Bug in MS Management Studio for SQL-Server 2005 while creating a publication!

Hello,

I found a bug in Management Studio, which can be reproduced with following steps:

1. Create a new publication with the 'New Publication Wizard'
2. Select a database which contains at least 2 tables.
3. Select 'transactional publicatioon'
4. Select at least 2 tables as articles
5. Set article properties for all table articles
6. Change 'Statement Delivery' to 'Insert statement', 'Update statement' and 'Delete statement' and save the article properties.
7. If you now check the properties for a single article you find that the 'Statement Delivery' is set to 'Do not replicate...'. If you generate this publication and create a subscritpion you will see, that actual no replication take place.

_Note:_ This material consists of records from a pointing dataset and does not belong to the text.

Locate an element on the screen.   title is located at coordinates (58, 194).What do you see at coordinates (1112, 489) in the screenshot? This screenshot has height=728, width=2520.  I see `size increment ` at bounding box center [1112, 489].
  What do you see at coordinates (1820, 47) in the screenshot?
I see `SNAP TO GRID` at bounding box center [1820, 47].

It took me a while to find out why my replication doesn't work! :-((

Wolfgang Kunk

PS : Management Studio version is 9.00.1399.00

Unfortunately that part of the wizard is kind of broke, and it won't get fixed for SP2 either. A similar issue was raised in an earlier post as well - http://forums.microsoft.com/MSDN/ShowPost.aspx?PostID=984751&SiteID=1.

The workaround is to either use TSQL scripts to set everything up, or set everything up with UI and then immediately issue a sp_changearticle to set it.

As a side note, may I ask why you want to use "Insert/Update/Delete statement" instead of the default stored proc? This can have bad performance impact against a SQL subscriber.

|||Normally we use T-SQL scripts to set up replication. So it is not a real big problem.
I wanted to see if it is a known bug!

Can you please explain what the bad performance impact can be?
As far as I know the default stored procs execute nothing else then a simple insert, update or delete statement. So I cannot see a bad impact. The only thing is that the optimizer optimzes a stored proc once while it has to optimize insert, update ans delete-statements every time.

Wolfgang Kunk|||

When using stored procs, each proc is fired off as an individual RPC, and the proc itself generates a plan that can be reused over and over for optimal performance.

When using SQL, we fit as many commands as we can (I think up to 500) into a single parameterized sp_executesql and execute it all at once. Meaning one single sp_executesql call can have anywhere from one to 500 different ins/upd/del statements - this generates one single plan. The next sp_executesql call will most likely be different, and generate a totally different plan. So what happens is every call will most likely have to be compiled because you'll never get plan reuse. In an OLTP scenario where you're replicating thousands of commands a second, you'lll definitely see an impact in performance.

For proof, apply a mixed/random workload to the publisher and then trace the distribution agent calls at the subscriber using SQL and stored procs, you'll see what I mean.

SQL is used mostly with heterogeneous subscriber cases and the very rare case when customer has a purpose for SQL subscriber cases.

|||Thanks for the explanation.

At the moment we only use heterogenous subscriber, where we work with SQL. So I used SQL for my first MS-MS Replication as well. I will take your recommendation in account for my further tests!